### Stated exercise 1
According to the article about Helen Gym, what honor will she receive at the White House ceremony?
### Stated exercise 2
Retype the passage from the article about Helen Gym, from "At a White House" up to and including "House announcement said.".
### Stated exercise 3
Say whether each statement agrees with the article about Helen Gym, answering yes or no and quoting the deciding words: (a) Chavez organized a union for California farm workers in the 1960s. (b) State Sen. Vincent Hughes introduced Gym at the rally on Monday. (c) Obama proclaimed March 31 Cesar Chavez Day in 1993.
# Text extract start
A national honor for Philadelphia activist Helen Gym
Gym says Asian Americans United sparked her involvement: "People [at those groups] pushed my thinking every day. They . . . reminded me that power is the collective enterprise of people who build communities." (SARAH J. GLOVER / File) |
Spend a few hours with Helen Gym, Philadelphia's famously feisty community organizer, and you see a rabble-rouser on the run, dashing from a TEDx talk rehearsal at Temple University to a rally for public education, where she revved up the crowd.
Gym speaks "truth to power," said State Sen. Vincent Hughes (D., Phila.), who introduced her at the rally Thursday after first teasing her for "troublemaking."
At a White House ceremony Monday, Gym, 45, a cofounder of Parents United for Public Education, a parent-led school watchdog group; and a board member of Asian Americans United, which advocates for ethnic diversity, will add another label to her brand: Cesar E. Chavez Champion of Change.
President Obama established the program to recognize those whose commitment to a more just tomorrow empowers whole communities, the White House announcement said.
The 10 honorees this year embody the steadfast determination of Chavez, who organized a union for California farm workers in the 1960s.
Chavez died in 1993. In 2011, Obama proclaimed March 31 Cesar Chavez Day. He encouraged all Americans to use it as an annual day of national service.
# Text extract end
# Provided data start
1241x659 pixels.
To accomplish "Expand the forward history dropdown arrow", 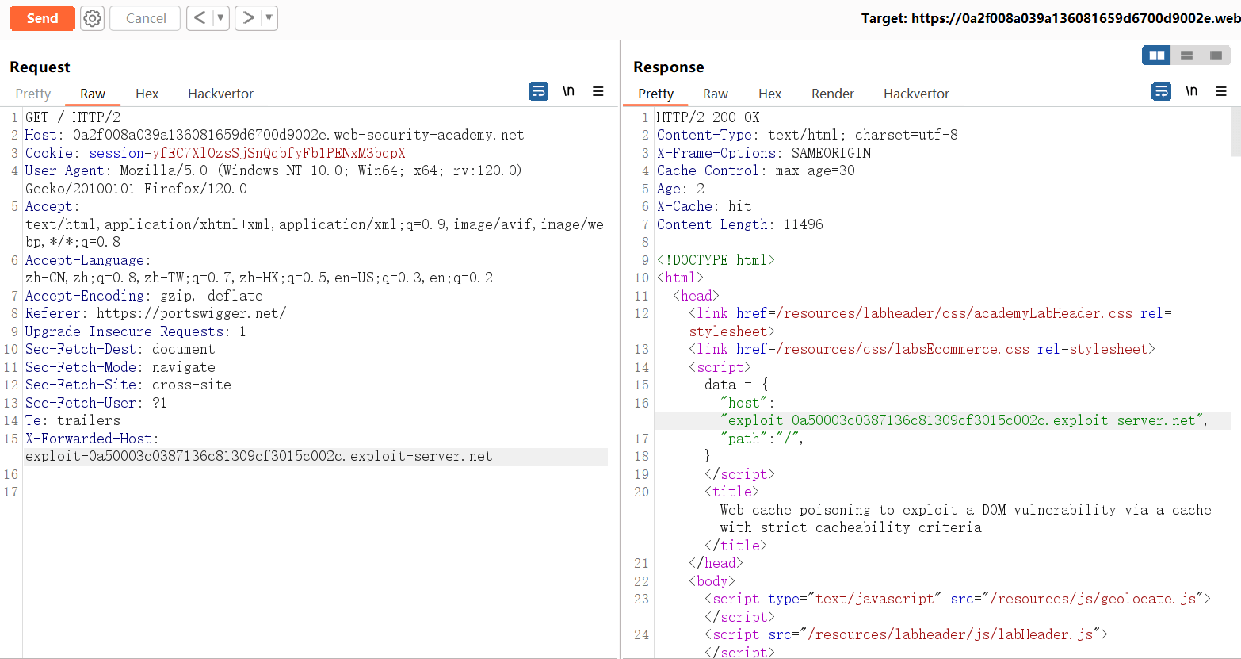I will 269,18.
# Provided data end
### Task response 1
Cesar E. Chavez Champion of Change

### Task response 2
At a White House ceremony Monday, Gym, 45, a cofounder of Parents United for Public Education, a parent-led school watchdog group; and a board member of Asian Americans United, which advocates for ethnic diversity, will add another label to her brand: Cesar E. Chavez Champion of Change.
President Obama established the program to recognize those whose commitment to a more just tomorrow empowers whole communities, the White House announcement said.

### Task response 3
(a) Yes: "who organized a union for California farm workers in the 1960s"
(b) No: "who introduced her at the rally Thursday"
(c) No: "In 2011, Obama proclaimed March 31 Cesar Chavez Day."